Written by Dietmar Neuerer


Berlin Bund und Länder haben mit ihren Entscheidungen zur Finanzierung der Flüchtlingskosten teilweise heftige Kritik auf sich gezogen. Der Beschluss „bedeutet ein Scheitern, weil er weder finanziell ausreichend ist noch den Kommunen dauerhaft Planungssicherheit gibt“, sagte der Präsident des Deutschen Instituts für Wirtschaftsforschung (DIW), Marcel Fratzscher, dem Handelsblatt. „Die Regierungen von Bund und Ländern richten mit ihrer Unfähigkeit zur Einigung einen signifikanten Schaden an, der Populisten und rechtsextremen Kräften weiter Auftrieb gibt.“

Wie Fratzscher sieht auch der Wirtschaftsweise Achim Truger ein „schlechtes Signal“ darin, dass bei dem Treffen der 16 Ministerpräsidentinnen und -präsidenten mit Bundeskanzler Olaf Scholz (SPD) am Mittwoch eine dauerhafte Lösung zur Finanzierung der Flüchtlingsunterbringung auf den Herbst vertagt worden war. „Das könnte viele Menschen frustrieren“, sagte Truger. „Man gewinnt den Eindruck, dass das letztlich dem Haushaltsstreit in der Ampelkoalition geschuldet ist und der Termin bewusst nach den Landtagswahlen in diesem Jahr angesetzt wurde.“ In Bayern und Hessen werden Anfang Oktober neue Landesparlamente gewählt.

Bei den Kommunen, die nicht zu dem sogenannten Flüchtlingsgipfel eingeladen waren, obwohl sie die Hauptlast bei der Unterbringung von Schutzsuchenden tragen, sorgen die Beschlüsse ebenfalls für Unmut.

Mindestens die Finanzfragen hätten auf Dauer gelöst werden müssen, sagte der Präsident des Landkreistages, Reinhard Sager. Vor diesem Hintergrund seien die Bund-Länder-Beschlüsse „den unter der Last der aktuellen Situation ächzenden Landkreisen nicht zu vermitteln“.

Kanzler Scholz sieht die vertagte Grundsatzentscheidung über dauerhaft höhere Bundesmittel für die Finanzierung der Unterbringung und Versorgung von Flüchtlingen als offenen Prozess. Die Aufgabe zu lösen sei nicht einfach, weil in den vergangenen Jahren viel passiert sei, sagte Scholz nach den Beratungen im Kanzleramt. „Wir gehen da als offener Prozess rein, und das Ergebnis kann niemand vorhersagen.“

Grüne mahnen rasch weitere Schritte an – Söder fordert mehr Geld vom Bund

Der Bund hatte bei der Einigung am Mittwochabend eine Milliarde Euro als zusätzliche Beteiligung an den Kosten der Flüchtlingsversorgung für dieses Jahr zugesagt.
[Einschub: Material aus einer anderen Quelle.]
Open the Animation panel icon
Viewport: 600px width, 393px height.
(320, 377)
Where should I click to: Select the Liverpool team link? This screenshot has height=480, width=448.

Über die künftige Aufschlüsselung der Kosten soll aber zunächst in einer Arbeitsgruppe beraten und erst im November entschieden werden. Die Milliarde sei „nur ein Tropfen auf den heißen Stein“, kritisierte der Hauptgeschäftsführer des Städte- und Gemeindebunds, Gerd Landsberg.

Mit dem Betrag sollen die Länder dabei unterstützt werden, ihre Kommunen zusätzlich zu entlasten und die Digitalisierung der Ausländerbehörden zu finanzieren. Der Bund hatte zuvor bereits 1,5 Milliarden Euro für Kriegsflüchtlinge aus der Ukraine in diesem Jahr zugesagt sowie 1,25 Milliarden Euro für andere Geflüchtete. Sachsen, Bayern und Sachsen-Anhalt hielten in einer Protokollerklärung fest, dass sie die Gipfelergebnisse für unzureichend halten.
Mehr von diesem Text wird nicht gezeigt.